◆ Texte à lire
+++++

Déchiffrer la littérature, déchiffrer le monde

Écrire, c’est ébranler le sens du monde, y disposer une interrogation indirecte, à laquelle l’écrivain, par un dernier suspens, s’abstient de répondre.

Roland Barthes, Sur Racine

La littérature est une énigme. Elle l’est par son inhérente ambiguïté, et parce que chaque texte est une question au monde, sur le monde. Elle n’est ni vraiment un reflet du réel, ni vraiment sa recréation par la force de l’imaginaire, elle est l’énigme du réel mise à nu et offerte à sa résolution. Bien sûr, celle-ci n’est jamais atteinte ; on ne résout pas le réel, pas plus qu’on ne lui échappe, même en inventant des histoires. Les textes, ce qu’ils racontent, sont en lui et en jaillissent, comme l’énergie quantique du vide, pour produire un peu de lumière. L’étincelle du texte naît du frottement immémorial de l’esprit évadé dans la contemplation du monde contre ce mur d’incompréhension irréductible que son existence représente pour lui. La littérature appelle à son propre déchiffrement; la geste de l’écriture est une quête en clair-obscur qui invite le lecteur à résoudre un pan infinitésimal de l’énigme infinie. Le texte est un cône de lumière qui laisse dans l’obscurité tout ce qui ne tombe pas sous son regard, et provoque par ce manque le désir urgent de rencontrer ou de produire d’autres cônes, d’éclairer d’autres coins sombres.

Comète 252P/LINEAR photographiée par Hubble.

Aussi le texte, par nature, ne cesse-t-il de nous apporter furtivement la consolation de comprendre, pour un court instant, un peu de notre vie et de notre présence, tout en faisant signe en même temps, toujours, vers l’énigme, et en disant le mystère au fondement de toutes choses. L’étymologie de l’énigme nous renseigne sur sa dualité féconde: αἴνιγμα, parole obscure, ce qu’on laisse entendre. L’énigme est une parole paradoxale qui dit sans dire, qui se révèle autant dans ce qu’elle dit que dans ce qu’elle cache. Et ce qu’elle dit, si on sait écouter, si on s’abandonne à l’histoire qu’elle raconte, fait signe vers ce qu’elle cache, qui est ce qu’elle veut vraiment dire. Son sens doit être trouvé dans ce jeu subtil entre dit et non-dit, qui se répondent et se nourrissent l’un de l’autre. La lumière surgit de la coexistence de ces contraires, quand on a réussi à ouvrir son regard pour les considérer en même temps, ensemble, tissés l’un à l’autre, intriqués et indissociables. Ce tissu complexe, c’est le texte. L’énigme nous révèle que le monde ne s’offre pas à l’explication; plutôt que chercher à le déplier, il faut, nous dit-elle, suivre humblement ses plis aux dimensions multiples, et prendre le risque de s’y perdre. Le monde est une interrogation posée à notre désir d’exploration; il convient d’y chercher une réponse sans avoir l’hubris de la trouver. Il est le « Voyage » d’Apollinaire, qui aboutit d’un côté au point d’interrogation de notre vie, de l’autre aux constellations d’étoiles où se découvrent les lois mathématiques de l’Univers en même temps que le mystère de son histoire et de son existence.

+++++

◆ Données présentées

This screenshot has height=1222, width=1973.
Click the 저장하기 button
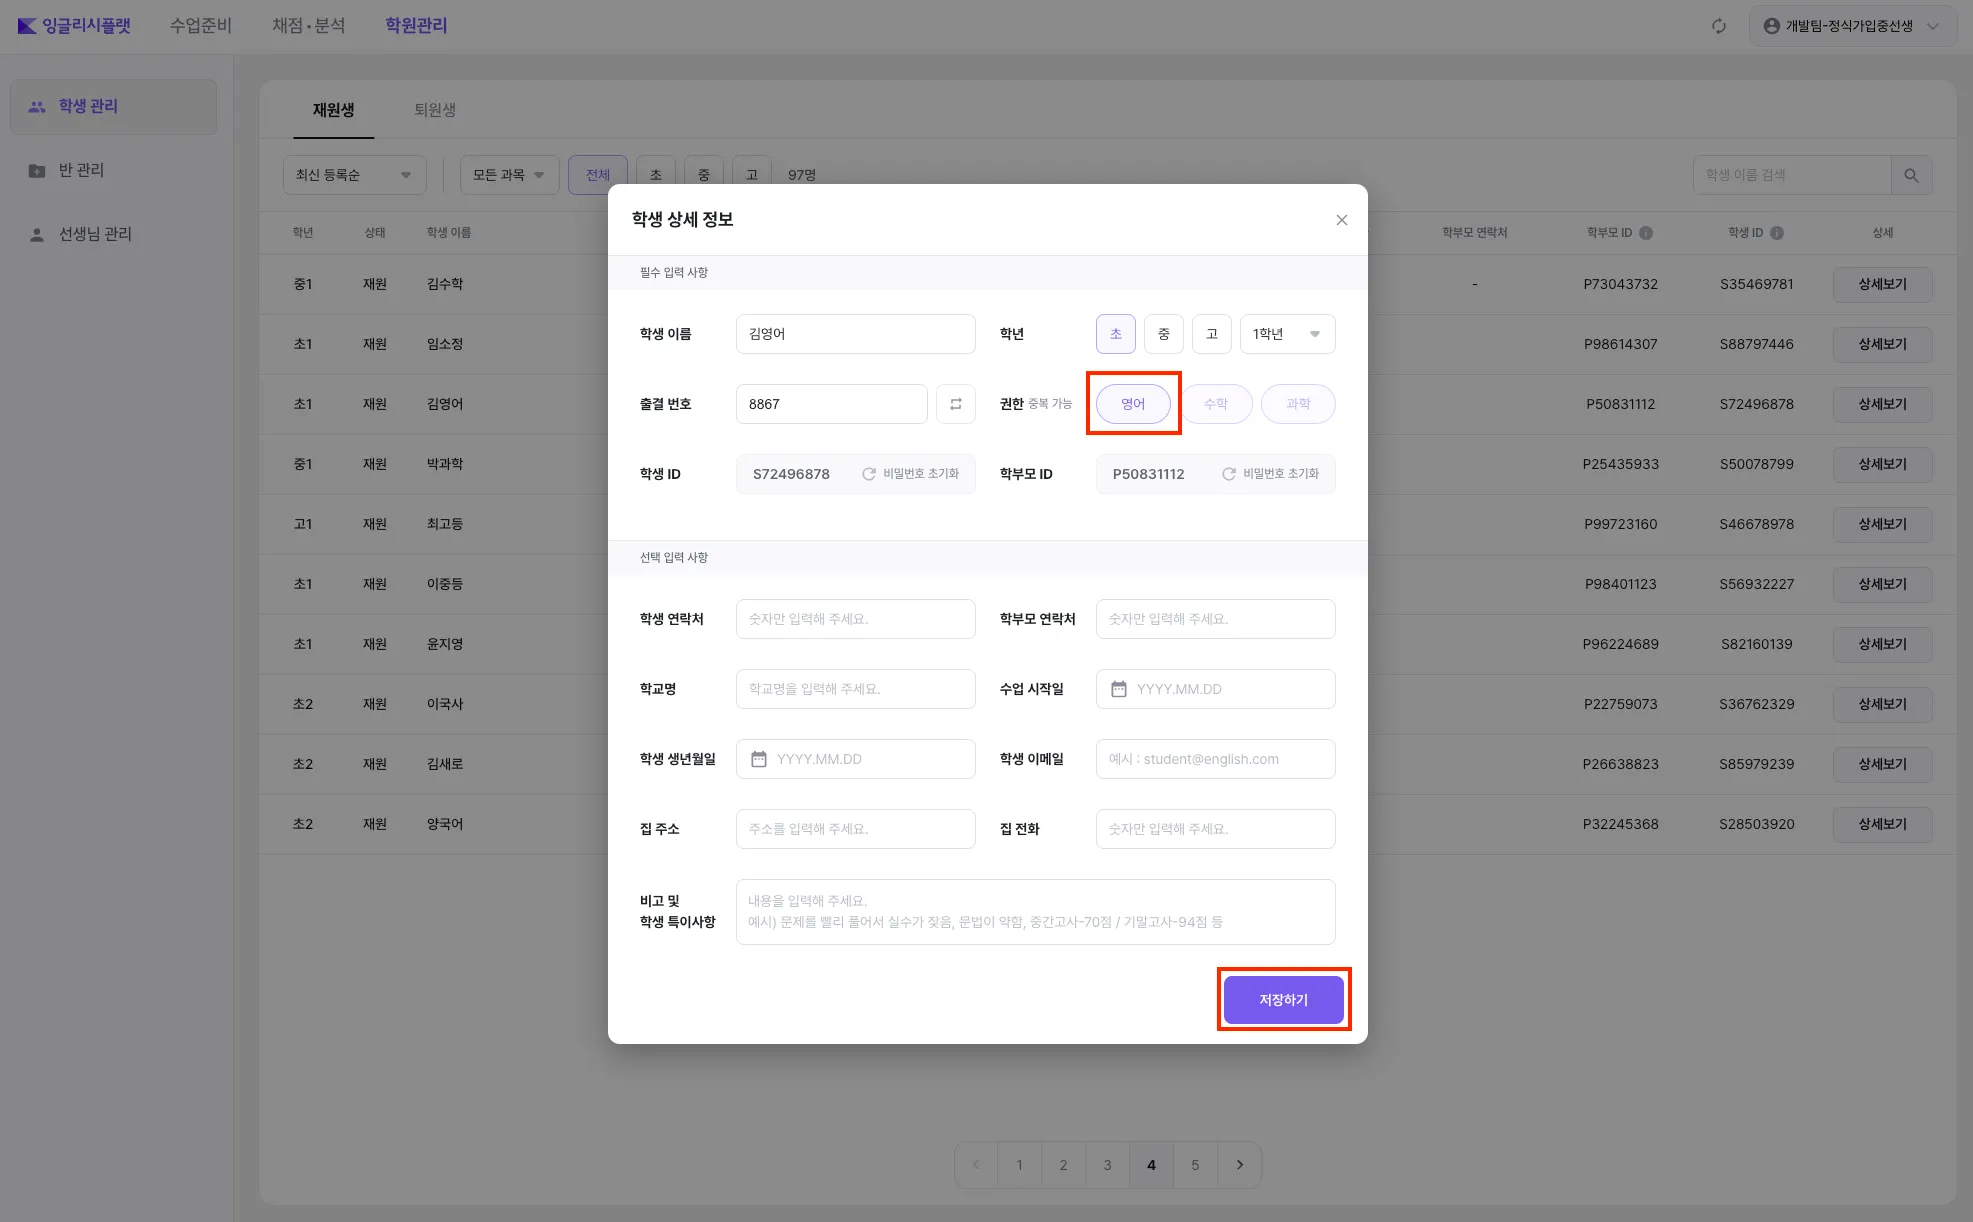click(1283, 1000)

+++++

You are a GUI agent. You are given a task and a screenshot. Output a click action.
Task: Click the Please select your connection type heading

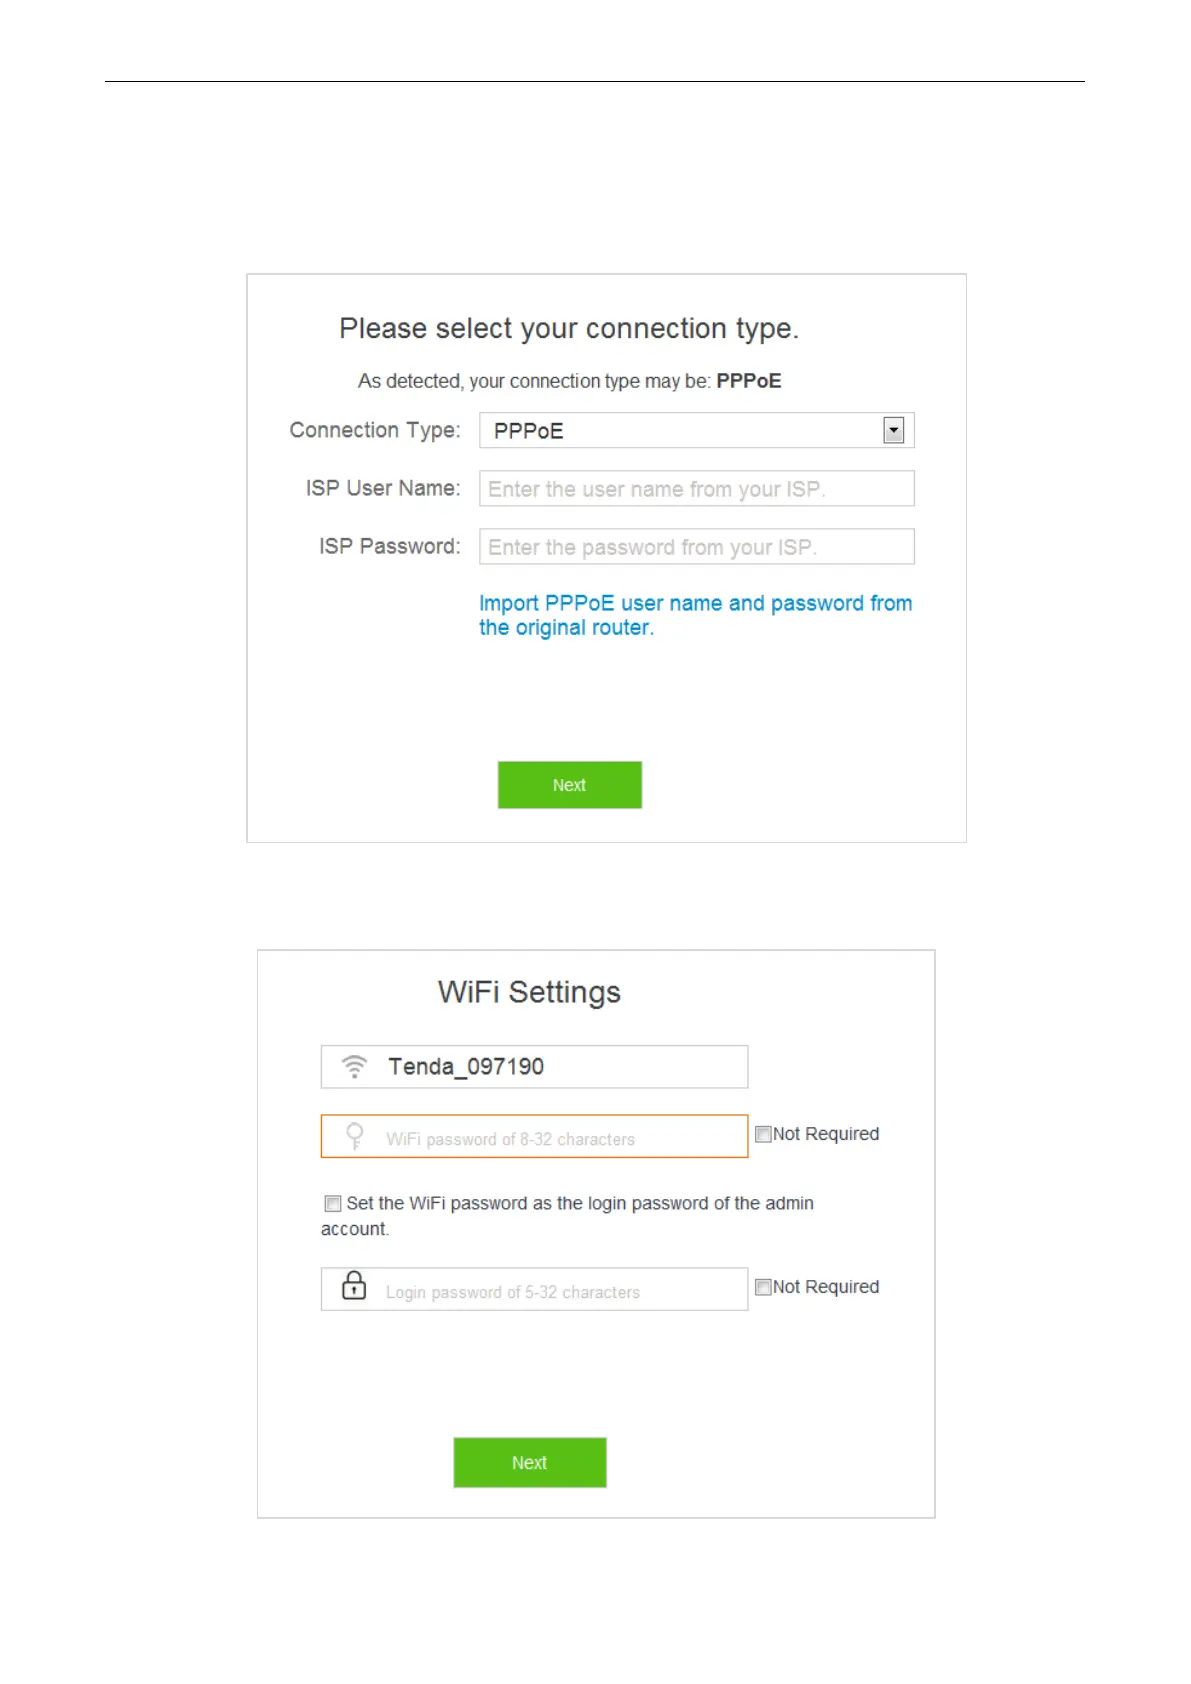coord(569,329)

+++++

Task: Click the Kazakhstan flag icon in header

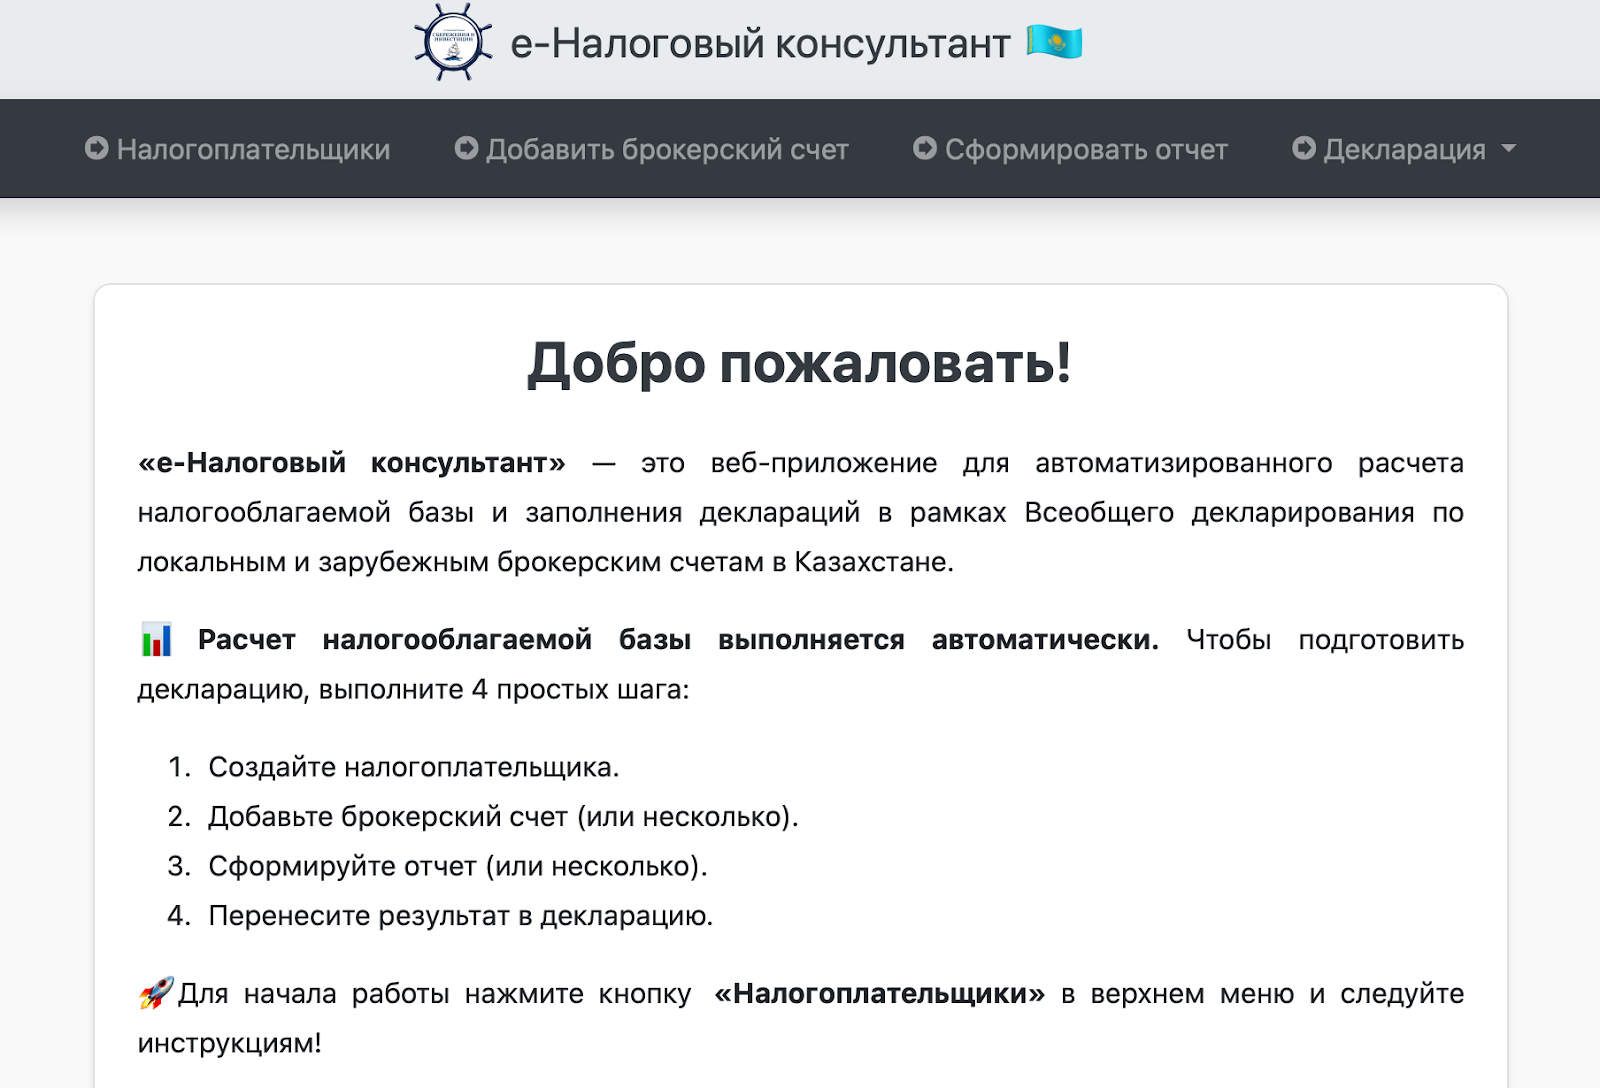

+++++

◆ Consigne 1
Dans le texte sur la littérature comme énigme, quel sens l'étymologie donne-t-elle au mot grec αἴνιγμα ?
◆ Consigne 2
Prolongez le texte sur la littérature comme énigme à partir de sa dernière phrase.
Les lignes ne servent à rien ici.

◆ Bonne réponse 1
Parole obscure, ce qu'on laisse entendre.

◆ Bonne réponse 2
Apollinaire, « Voyage », dans Calligrammes (1918)

À la fin de la lecture, aucune réponse définitive ne se sera présentée, mais si on a su s’abandonner un moment à l’effort de son déchiffrement, le texte aura rendu plus sage.

De cette valeur fertile du texte, Cixin Liu donne une démonstration magistrale dans sa trilogie de science-fiction, Le Problème à Trois Corps. Depuis que les Trisolariens, habitants d’une planète située dans le système à trois étoiles d’Alpha du Centaure (les « trois corps » qui posent « problème »), se sont manifestés à eux, les humains sont confrontés à des questionnements nouveaux qui relèvent autant de leur survie physique que de leur préservation morale et intellectuelle. Ils découvrent non seulement qu’ils ne sont pas seuls, mais surtout que leur civilisation, toute cette technologie dont ils sont si fiers, en est encore au stade de l’enfance. Le récit s’étend sur plusieurs siècles au cours desquels les humains comprennent que l’Univers est une « forêt sombre » (c’est le titre du deuxième volume de la trilogie), le lieu d’une lutte sans merci entre des civilisations qui se vivent les unes les autres comme des menaces potentielles, où les plus avancées annihilent les plus fragiles, sans y réfléchir à deux fois, dès le moment qu’elles ont eu l’imprudence de se faire connaître.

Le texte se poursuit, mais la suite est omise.